After a scintillating bowling performance by Lungi Ngidi and Co., it was Malan’s turn to crack the nod of approval of Proteas fans across the country and he certainly didn’t disappoint.
An unbeaten 129 off 139 deliveries by the 23-year-old paved the way for a famous six-wicket victory over the Australians and a first series win of the summer for the Proteas.
And for Malan, it was down to the valuable contributions of every player that placed the Proteas in a winning position.
‘Compliments to the bowling unit, finishing that innings was brilliant and Jon-Jon [Smuts] for steadying the ship, Heinrich [Klaasen] with his run-a-ball 50 and David [Miller] at the end. It was great partners to have in the chase,’ said Malan, who shared the Man of the Match award with Ngidi after his career-best figures of 6-58.
Malan shared 5o-run partnerships with each of those three batters, all coming with a great deal of patience and some intelligent batting.

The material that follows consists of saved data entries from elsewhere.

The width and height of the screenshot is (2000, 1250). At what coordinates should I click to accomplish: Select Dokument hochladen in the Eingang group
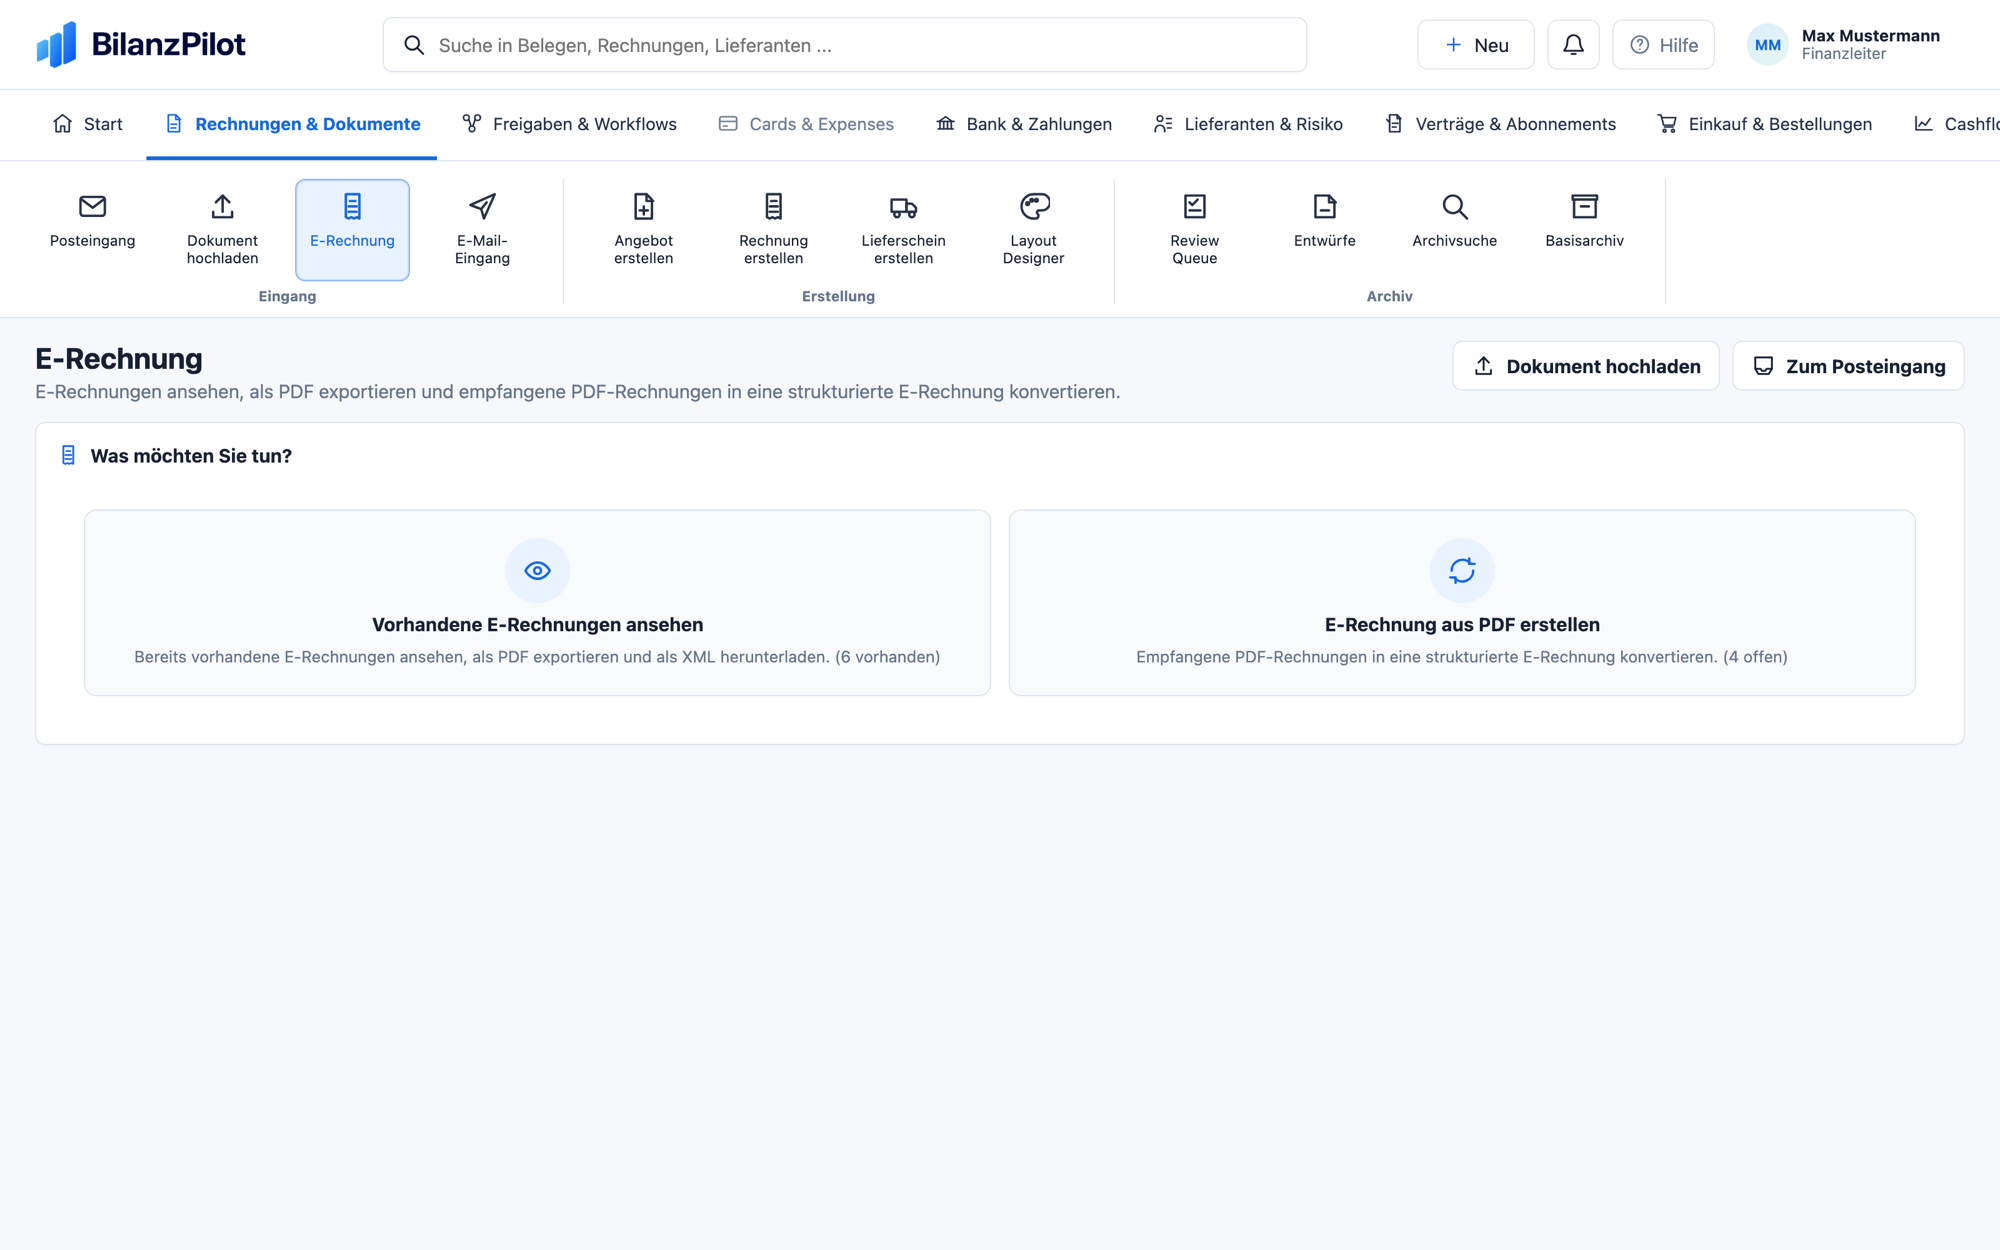pos(222,229)
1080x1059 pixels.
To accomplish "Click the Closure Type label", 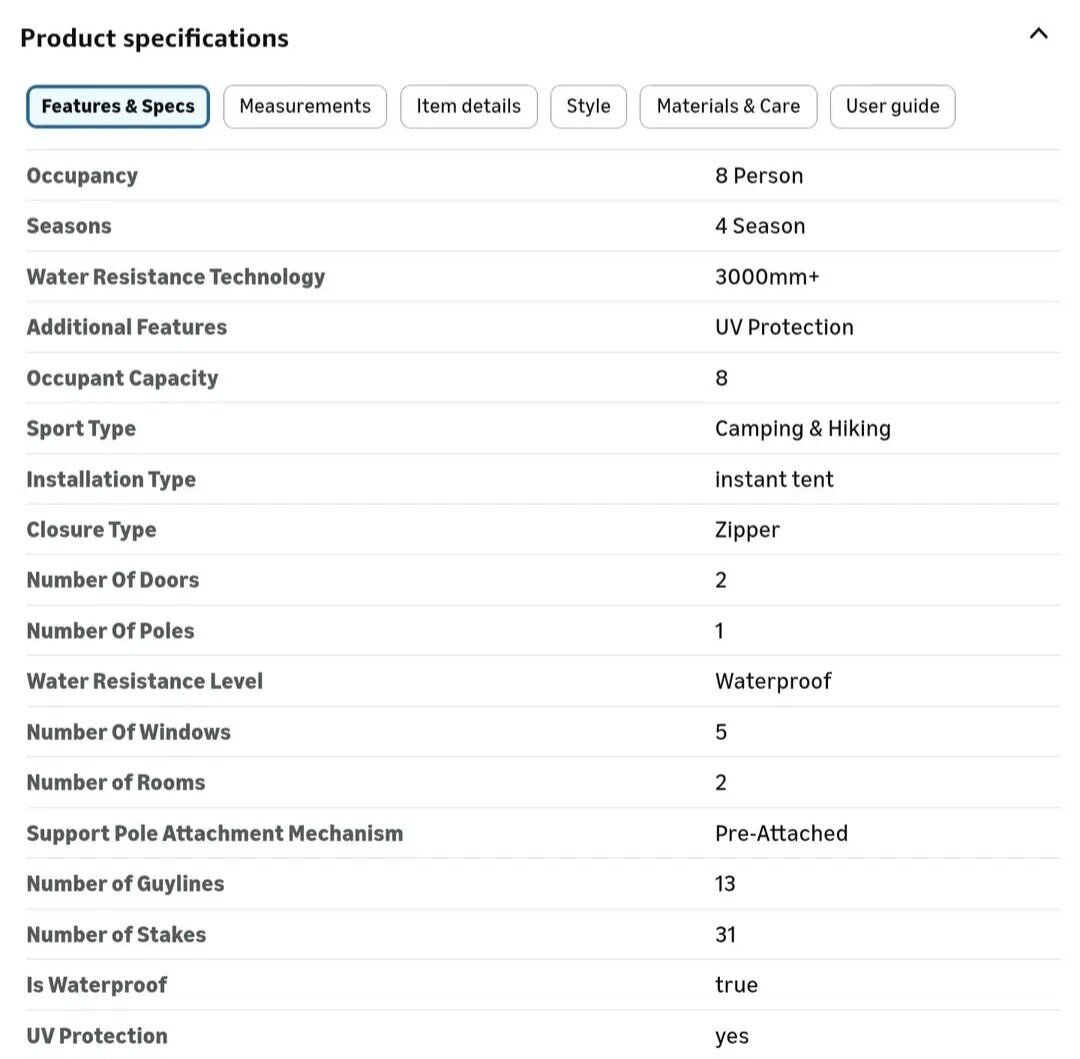I will pyautogui.click(x=91, y=530).
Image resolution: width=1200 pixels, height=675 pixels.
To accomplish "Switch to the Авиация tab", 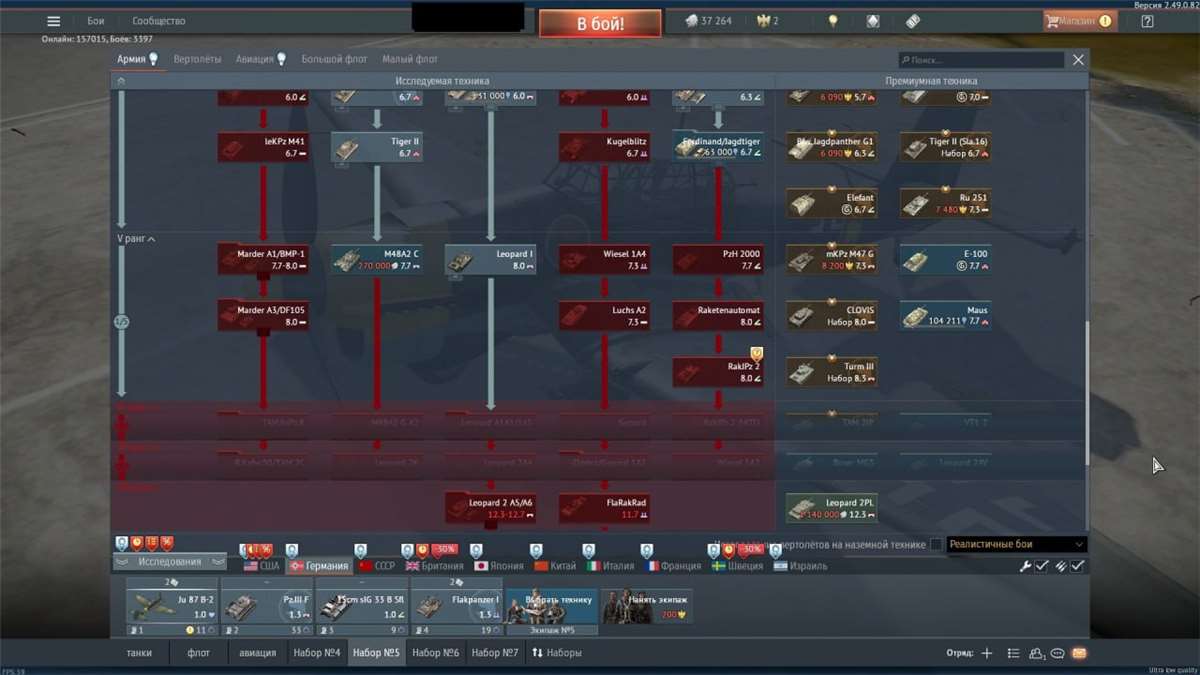I will point(254,59).
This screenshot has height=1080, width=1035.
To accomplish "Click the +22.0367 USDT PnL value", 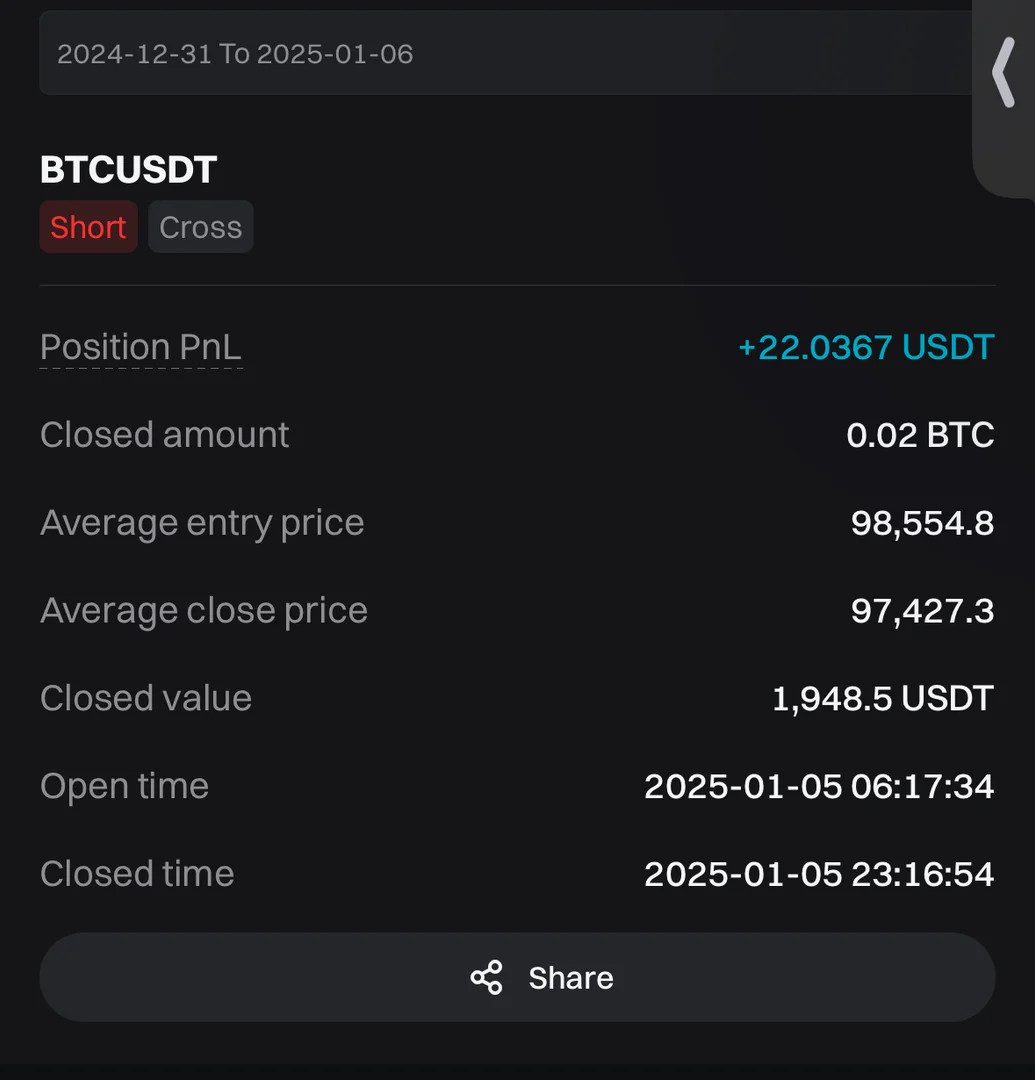I will click(x=865, y=347).
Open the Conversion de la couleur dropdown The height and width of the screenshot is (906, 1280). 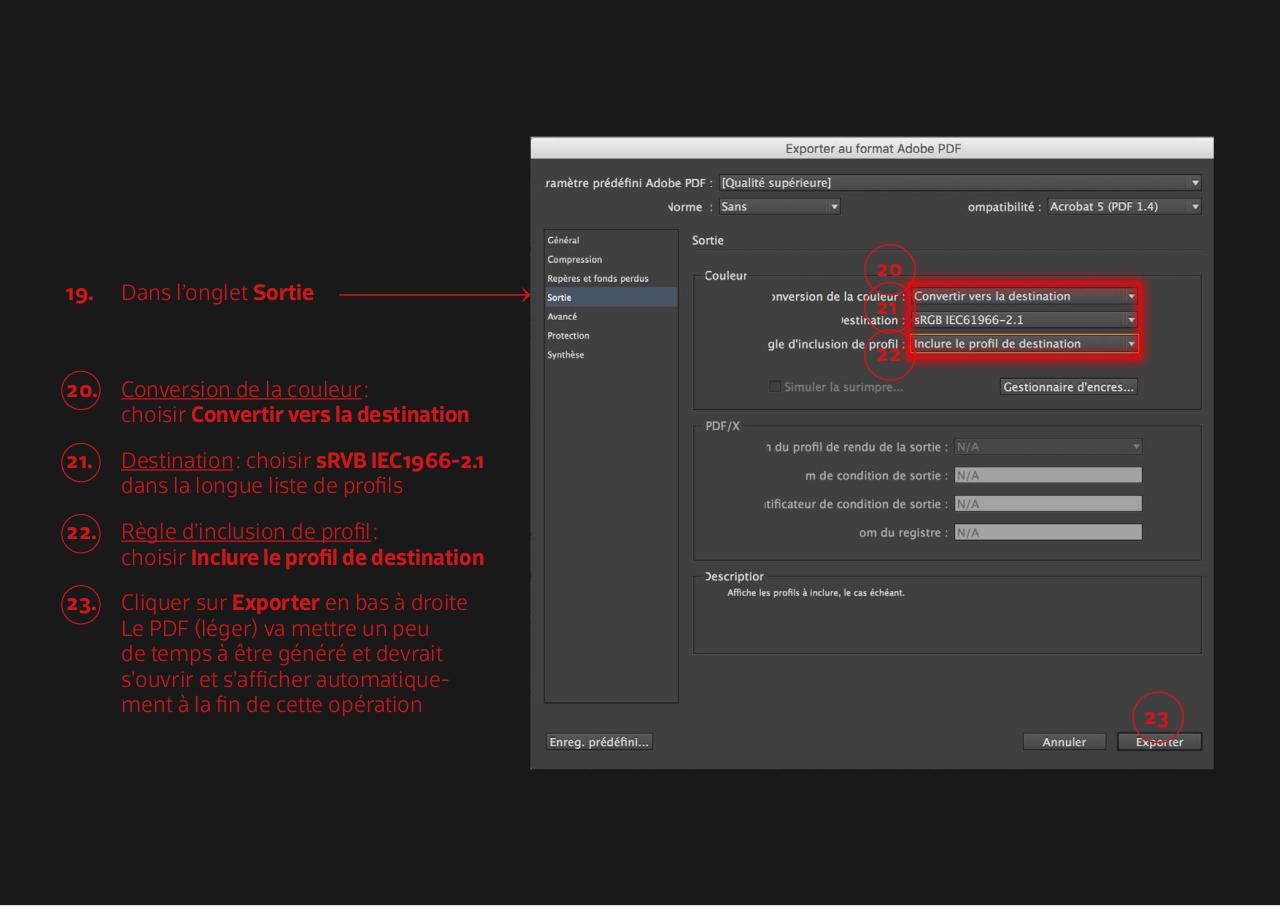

We could watch this inning from Malan all day long!
Sum up his maiden ton using 1 emoji.
— Cricket South Africa (@OfficialCSA) March 4, 2020
Instead of trying to be aggressive, Malan and the other batsmen decided to break the relatively small Australian total down by setting smaller targets.
‘There was a bit of a chat about targets after 30 overs. My partners came in when I was itching a bit and they just said that I need to pull it through and it was a well-composed finish by the team.’
The patient approach eventually took the South Africans within touching distance of the required run rate, eventually presenting the opportunity for Malan and Miller to go for boundaries.
With 36 needed from the final five overs, the pair dispatched every loose delivery by the Australian bowlers. Malan believes it got slightly easier to bat towards the end of the game:
‘With the sun going down, it just started skidding a bit more. I think the ball probably got a bit wet in the outfield and it felt a bit easier to hit at the end,’ Malan said.